Rutshuru, Nord-Kivu 25 avril. Dans les champs de Bushenge, la terre a continué d’être labourée jusqu’à ce que la mort interrompe le geste. Des cultivateurs ont été tués alors qu’ils travaillaient, dans une attaque attribuée aux Forces de défense du Rwanda opérant aux côtés de l’Alliance Fleuve Congo. Dans les villages environnants, les champs se vident, les outils se figent, et la peur devient la nouvelle saison agricole.
Le champ devenu silence
Dans la poussière encore fraîche des sillons, un habitant de Bushenge confie, la voix brisée : « Nous ne savons plus si aller au champ signifie rentrer vivant. La terre nourrit, mais aujourd’hui elle peut aussi nous ensevelir. » Cette phrase résume une bascule : l’espace agricole n’est plus uniquement productif, il est devenu incertain, presque hostile.
Dans cette région de la République Démocratique du Congo, l’agriculture représente bien plus qu’une activité économique. Elle est survie, identité, continuité. Sa perturbation équivaut à une rupture du lien vital entre les communautés et leur territoire.
La peur comme saison invisible
Un agronome local, sous anonymat, analyse froidement la situation : « Quand les cultivateurs sont tués dans leurs champs, ce n’est pas seulement la main-d’œuvre qui disparaît. C’est tout le calendrier agricole qui s’effondre. Une saison perdue ici ne se rattrape pas. » La violence impose désormais son propre rythme. Les semis sont abandonnés. Les récoltes non réalisées. Les marchés désertés. Amartya Sen l’a formulé avec précision : « La famine est une question d’accès, pas seulement de disponibilité. » À Rutshuru, l’accès s’effondre avant même la production.
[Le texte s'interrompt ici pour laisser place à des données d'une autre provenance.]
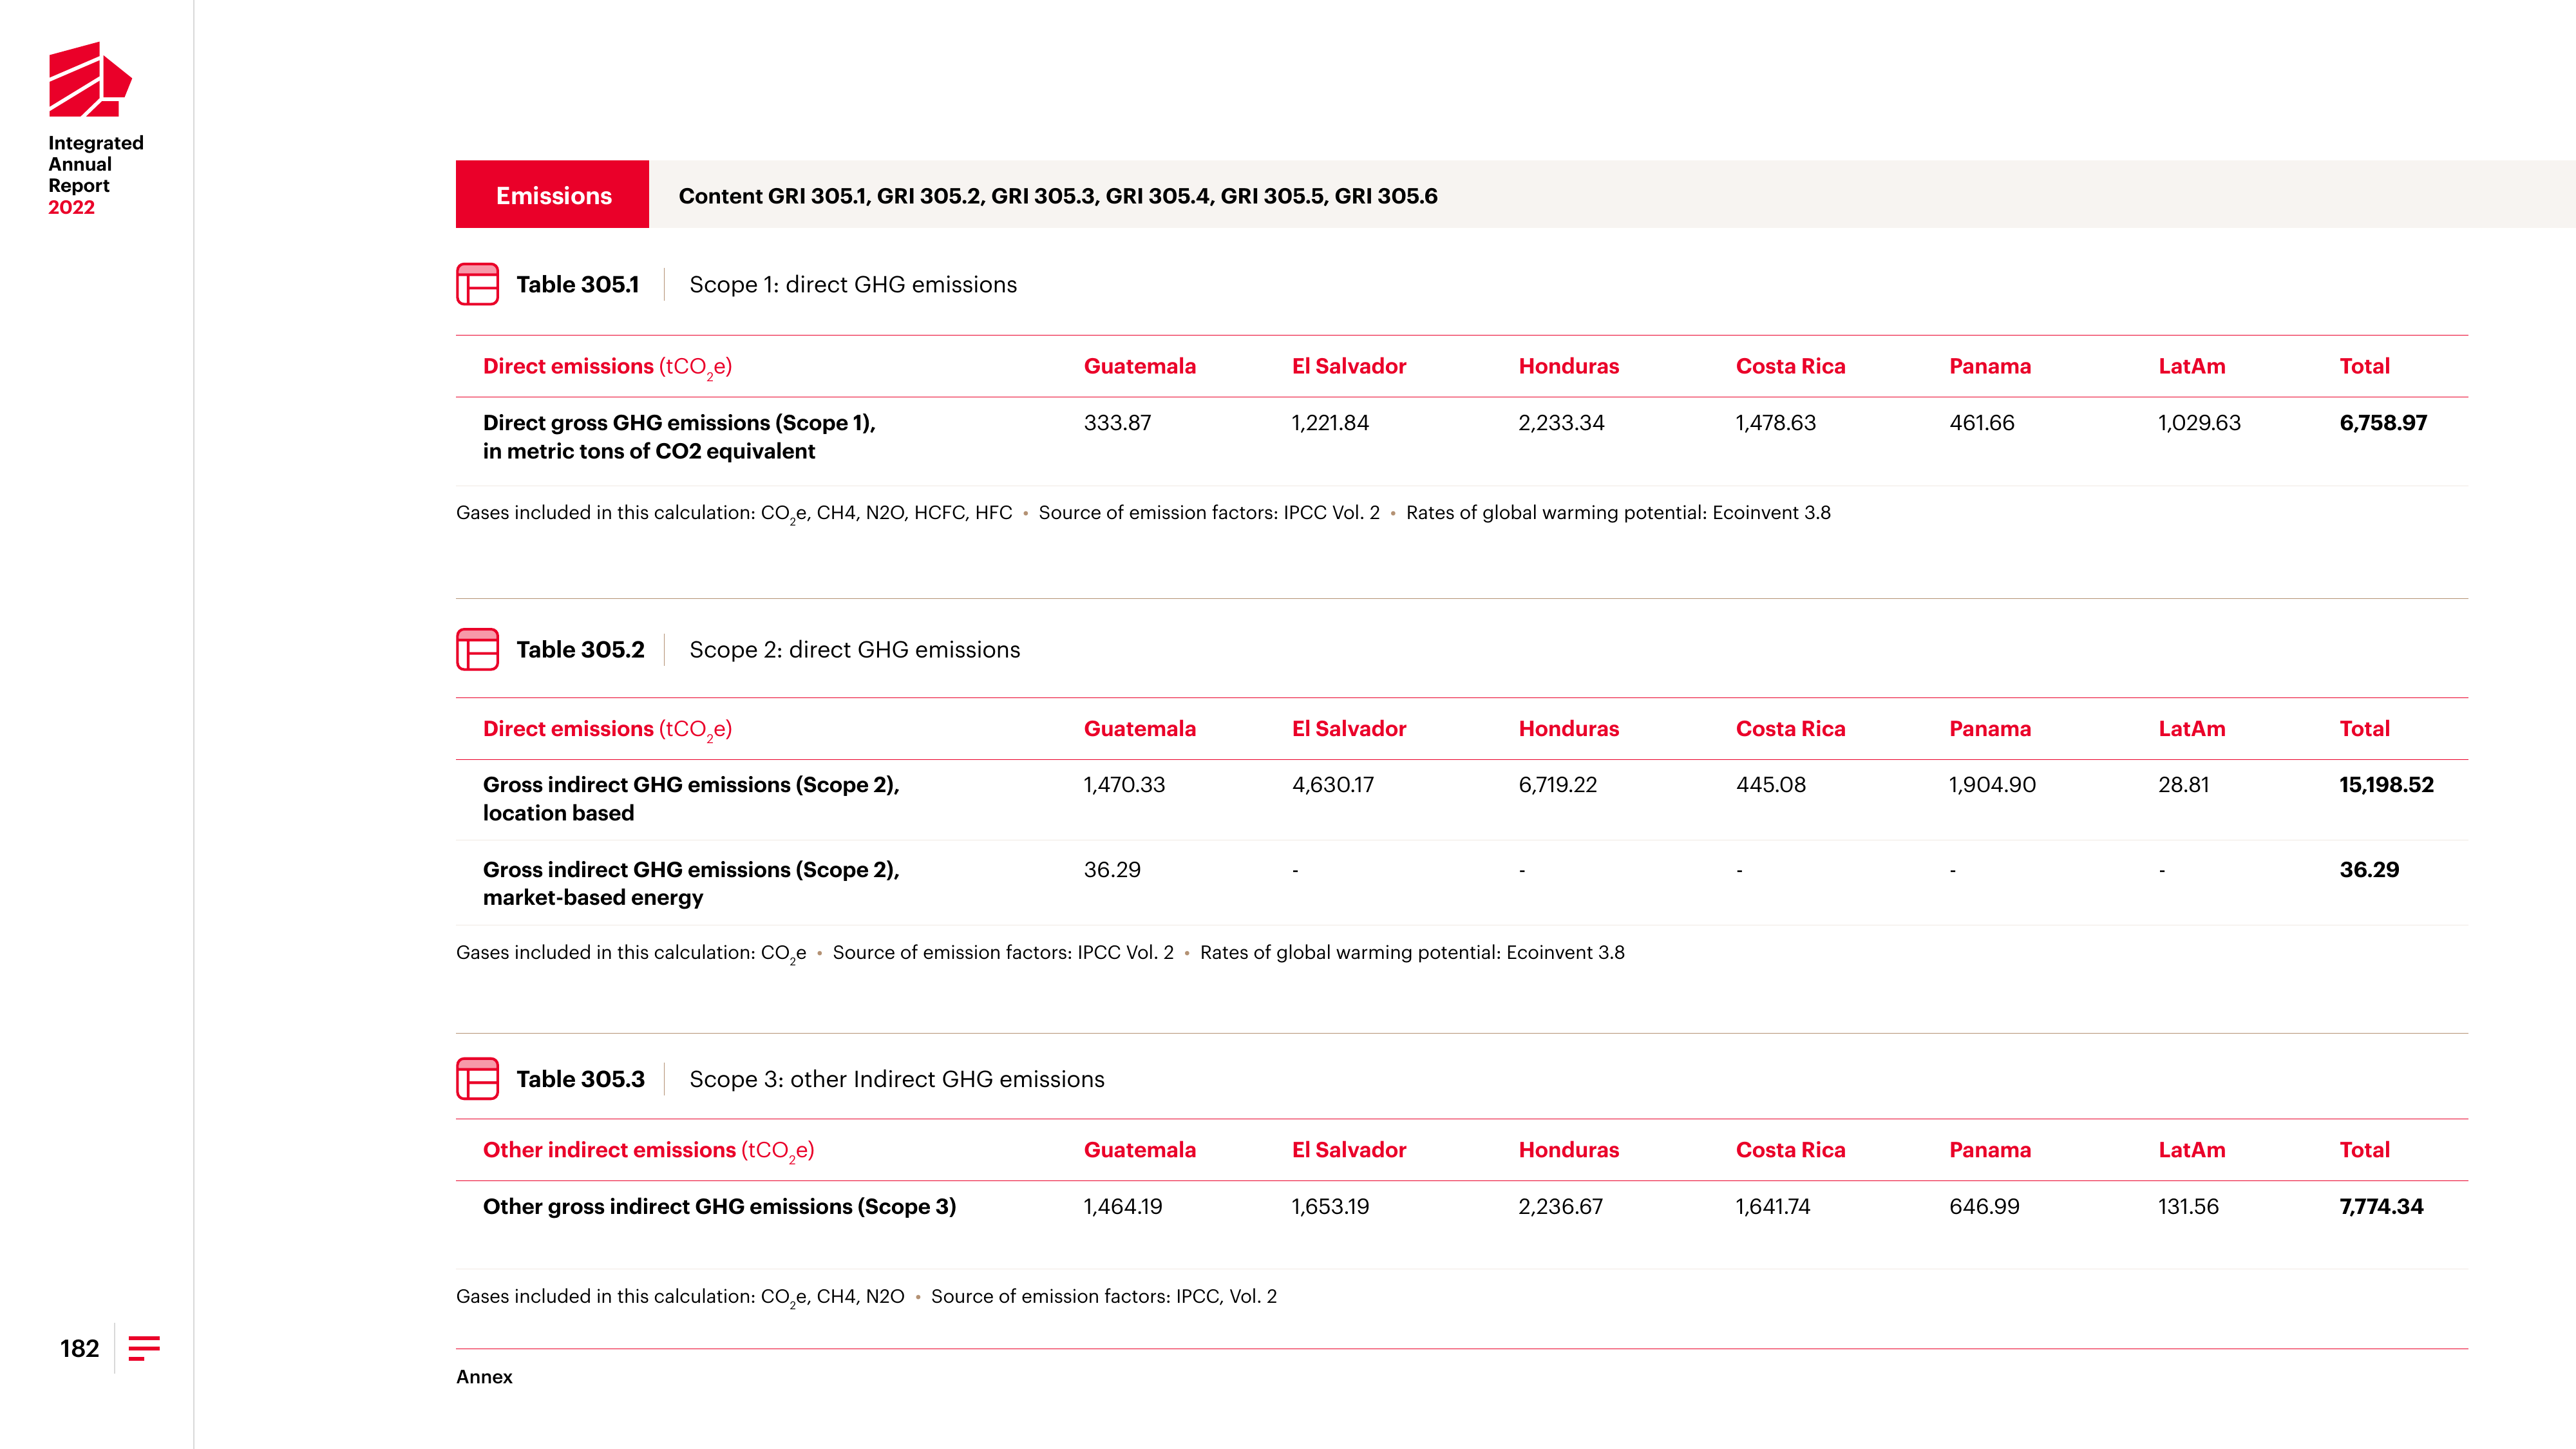2576x1449 pixels.
Task: Click the Annex footer link
Action: 484,1377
L’exil silencieux des producteurs
Les déplacements forcés transforment les villages en espaces vides. Un chef local décrit une rupture irréversible :
« Quand une famille fuit, elle ne quitte pas seulement une maison. Elle abandonne une terre, une saison, parfois toute une vie de production. » Ce phénomène entraîne une perte cumulative :
- disparition des exploitants agricoles
- abandon des parcelles
- effondrement des réseaux de commercialisation
La terre reste fertile, mais sans bras, elle devient mémoire.
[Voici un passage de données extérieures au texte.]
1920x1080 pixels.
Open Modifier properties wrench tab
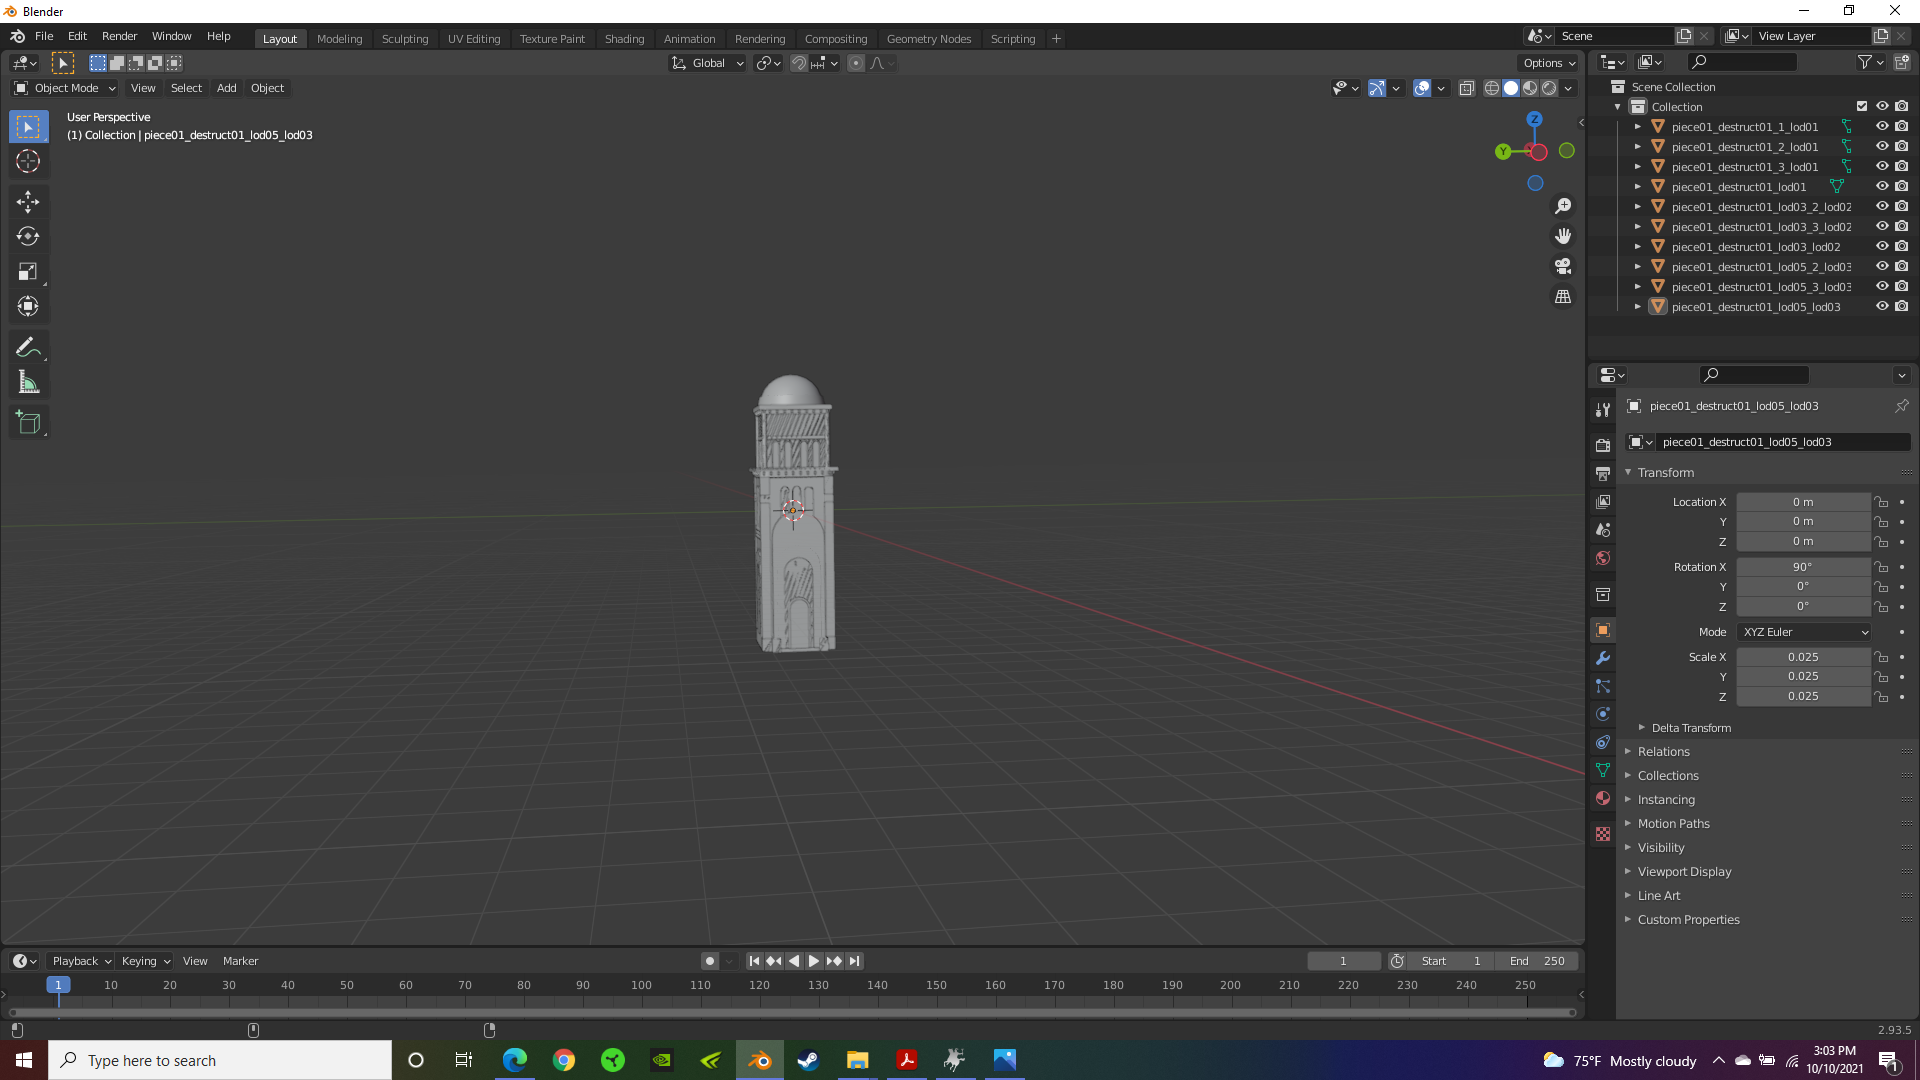pos(1603,658)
Une économie désarticulée par la peur
Un économiste régional observe une dynamique plus large : « La violence agit ici comme un facteur de désorganisation économique totale. Elle détruit la production, mais surtout la confiance nécessaire pour produire. » Ce mécanisme rejoint les analyses de Paul Collier sur les conflits prolongés : les guerres ne se limitent pas à détruire, elles empêchent la reconstruction. Les marchés locaux s’effondrent, les prix alimentaires augmentent, et la dépendance extérieure s’installe progressivement.
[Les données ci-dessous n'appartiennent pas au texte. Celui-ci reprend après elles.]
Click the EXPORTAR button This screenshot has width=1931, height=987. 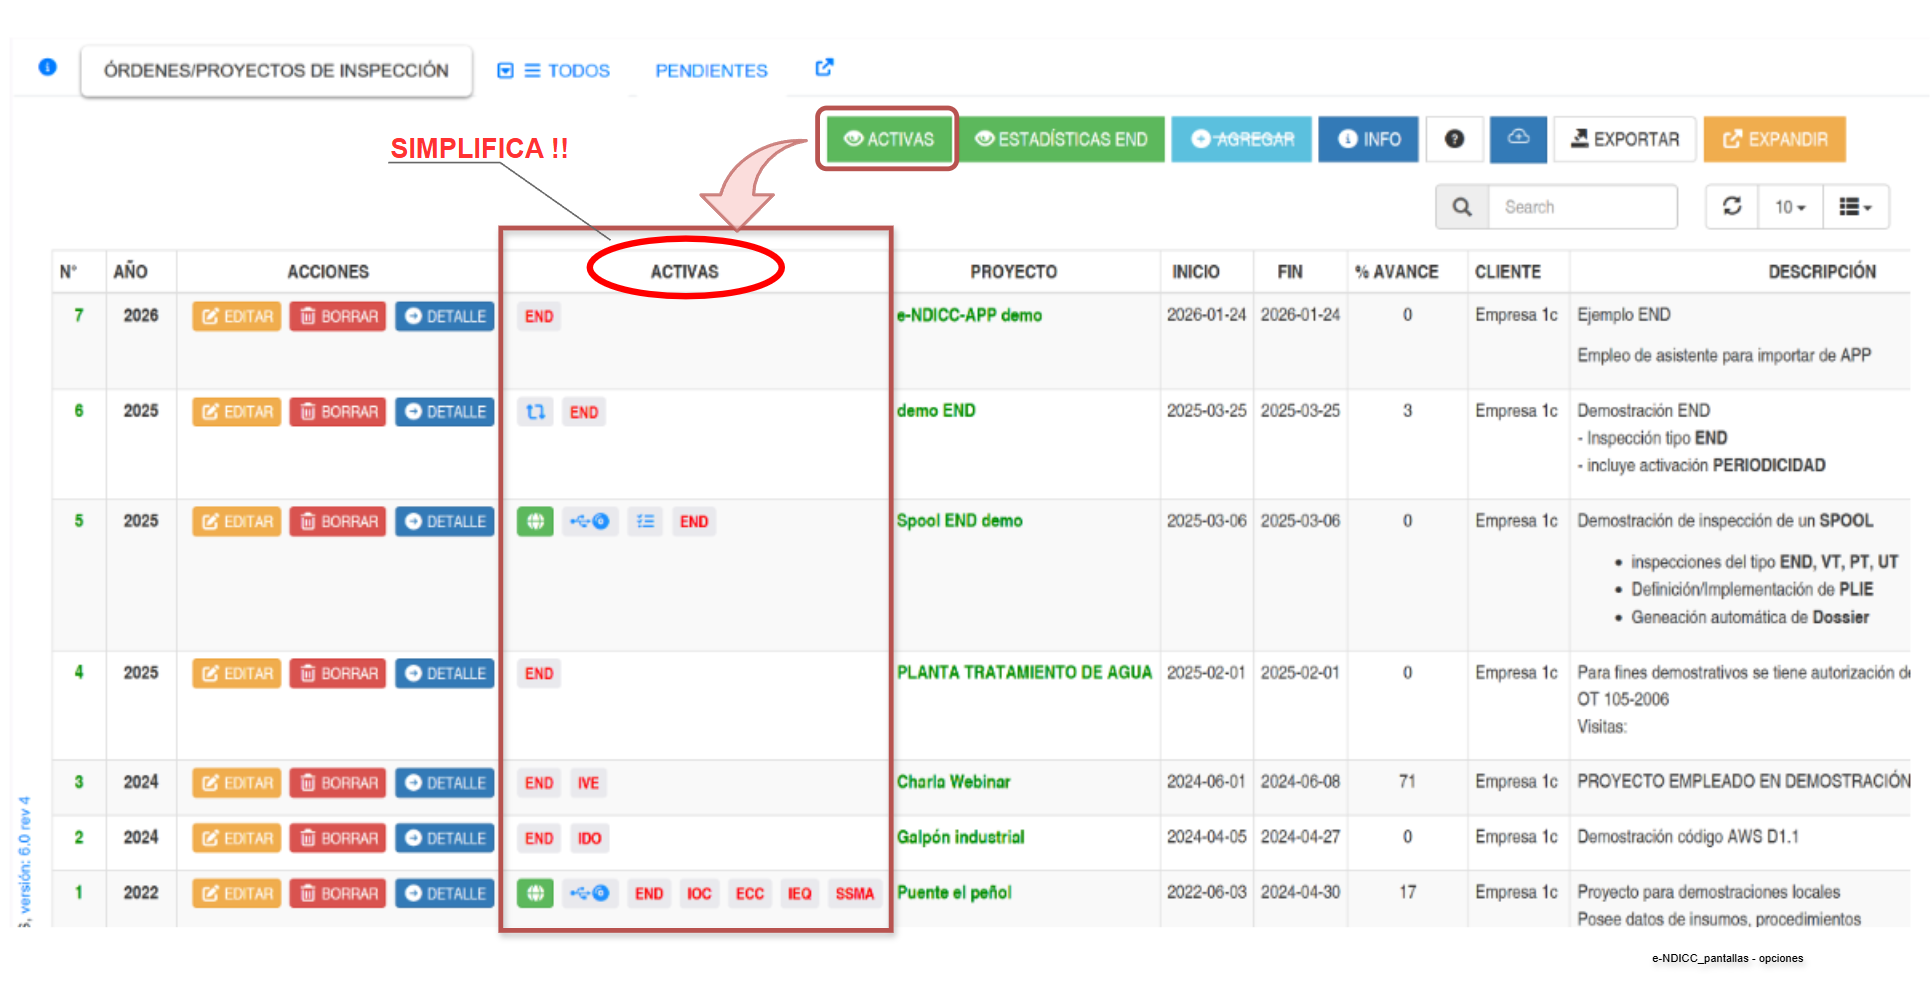(1625, 139)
La terre comme enjeu invisible
Derrière les champs abandonnés, une lecture plus stratégique s’impose. La terre, ressource centrale, devient un espace disputé non seulement pour sa fertilité, mais pour son contrôle. En fragilisant les producteurs, on fragilise aussi leur présence. En vidant les champs, on redessine les équilibres locaux. Hannah Arendt écrivait : « La violence peut détruire le pouvoir, mais elle ne peut le créer. » Pourtant, ici, elle semble remodeler les espaces en profondeur.
La terre qui témoigne
Dans les sillons de Rutshuru, une réalité s’impose : la terre ne parle plus, mais elle montre. Un dernier témoignage résume l’angoisse collective : « Si les champs deviennent des lieux de mort, alors que nous reste-t-il pour vivre ? » Et comme un écho final, Karl Polanyi rappelle : « L’économie est enchâssée dans le social. » Lorsque le social se fracture sous la violence, ce n’est pas seulement l’économie qui s’effondre c’est l’avenir qui se retire, lentement, du sol lui-même.